Often portrayed as criminals or amoral opportunists, Italian American men have been among the most misrepresented and misunderstood groups of the past century.

THE PEASANT AND THE PEN provides a deeper understanding of Italian American manhood through careful readings of Italian, Italian American,and other narrative texts. Beginning with an analysis of Giovanni Verga's late-nineteenth-century Sicilian peasant tales, Guida follows the journey of Italian American men as depicted in
Horatio's Alger's rags-to-riches stories, immigrant autobiographies, John Fante's realistic novels of first-generation male angst, and Anthony Valerio's narratives of the struggle for personal and cultural identity in contemporary America.

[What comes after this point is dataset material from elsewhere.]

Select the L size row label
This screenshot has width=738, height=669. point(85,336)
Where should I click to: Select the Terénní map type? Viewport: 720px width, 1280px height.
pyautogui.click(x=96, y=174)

"George Guida's book brings the critical and cultural study of Italian-American literature to a new level. It identifies a tradition and traces its evolution, using the tools of both history and personal history. It makes an eloquent and important contribution to a burgeoning new field."
-----------------------------------------------------Morris Dickstein, CUNY Graduate Center

George Guida is assistant professor of English at New York City College of Technology of the City University of New York, and lecturer in Italian American and Immigrant Studies at the State University of New York at Stony Brook. He received his Ph.D. in English from the City University of New York Graduate School. A longtime member of IAWA, Guida has published scholarly articles, short stories, ands poems in numerous journals and collections.